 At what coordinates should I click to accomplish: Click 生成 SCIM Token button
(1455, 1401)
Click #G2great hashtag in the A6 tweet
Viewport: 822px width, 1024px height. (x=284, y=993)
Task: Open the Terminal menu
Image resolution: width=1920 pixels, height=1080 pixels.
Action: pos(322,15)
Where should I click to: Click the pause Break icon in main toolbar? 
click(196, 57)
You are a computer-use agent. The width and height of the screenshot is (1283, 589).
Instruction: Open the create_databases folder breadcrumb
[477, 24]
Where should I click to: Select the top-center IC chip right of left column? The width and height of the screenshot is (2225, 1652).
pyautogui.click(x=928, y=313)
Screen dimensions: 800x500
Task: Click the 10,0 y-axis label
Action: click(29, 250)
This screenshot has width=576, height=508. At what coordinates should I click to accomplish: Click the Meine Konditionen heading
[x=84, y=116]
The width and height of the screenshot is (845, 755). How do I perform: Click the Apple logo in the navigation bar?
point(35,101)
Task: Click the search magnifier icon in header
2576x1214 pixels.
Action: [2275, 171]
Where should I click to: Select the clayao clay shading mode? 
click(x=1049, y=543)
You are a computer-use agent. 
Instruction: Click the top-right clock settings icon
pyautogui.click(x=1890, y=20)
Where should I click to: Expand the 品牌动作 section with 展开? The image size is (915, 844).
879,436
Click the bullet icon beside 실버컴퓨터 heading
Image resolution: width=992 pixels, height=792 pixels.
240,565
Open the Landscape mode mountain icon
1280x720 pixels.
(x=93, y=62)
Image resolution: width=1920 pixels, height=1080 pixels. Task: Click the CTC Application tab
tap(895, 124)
=======
**What you should do:** Copy out the lines above, replacing each "Where should I click to" with "Where do I click to" and keeping everything else the same.

**Expected output:**
 At what coordinates should I click to accomplish: Click 生成 SCIM Token button
(1455, 1401)
Click #G2great hashtag in the A6 tweet
Viewport: 822px width, 1024px height. (x=284, y=993)
Task: Open the Terminal menu
Image resolution: width=1920 pixels, height=1080 pixels.
Action: pos(322,15)
Where do I click to: Click the pause Break icon in main toolbar? 
click(196, 57)
You are a computer-use agent. The width and height of the screenshot is (1283, 589).
Instruction: Open the create_databases folder breadcrumb
[477, 24]
Where do I click to: Select the top-center IC chip right of left column? The width and height of the screenshot is (2225, 1652).
pyautogui.click(x=928, y=313)
Screen dimensions: 800x500
Task: Click the 10,0 y-axis label
Action: click(29, 250)
This screenshot has width=576, height=508. At what coordinates should I click to accomplish: Click the Meine Konditionen heading
[x=84, y=116]
The width and height of the screenshot is (845, 755). How do I perform: Click the Apple logo in the navigation bar?
point(35,101)
Task: Click the search magnifier icon in header
2576x1214 pixels.
Action: [2275, 171]
Where do I click to: Select the clayao clay shading mode? 
click(x=1049, y=543)
You are a computer-use agent. 
Instruction: Click the top-right clock settings icon
pyautogui.click(x=1890, y=20)
Where do I click to: Expand the 品牌动作 section with 展开? The image size is (915, 844).
879,436
Click the bullet icon beside 실버컴퓨터 heading
Image resolution: width=992 pixels, height=792 pixels.
240,565
Open the Landscape mode mountain icon
1280x720 pixels.
(x=93, y=62)
Image resolution: width=1920 pixels, height=1080 pixels. Task: Click the CTC Application tab
tap(895, 124)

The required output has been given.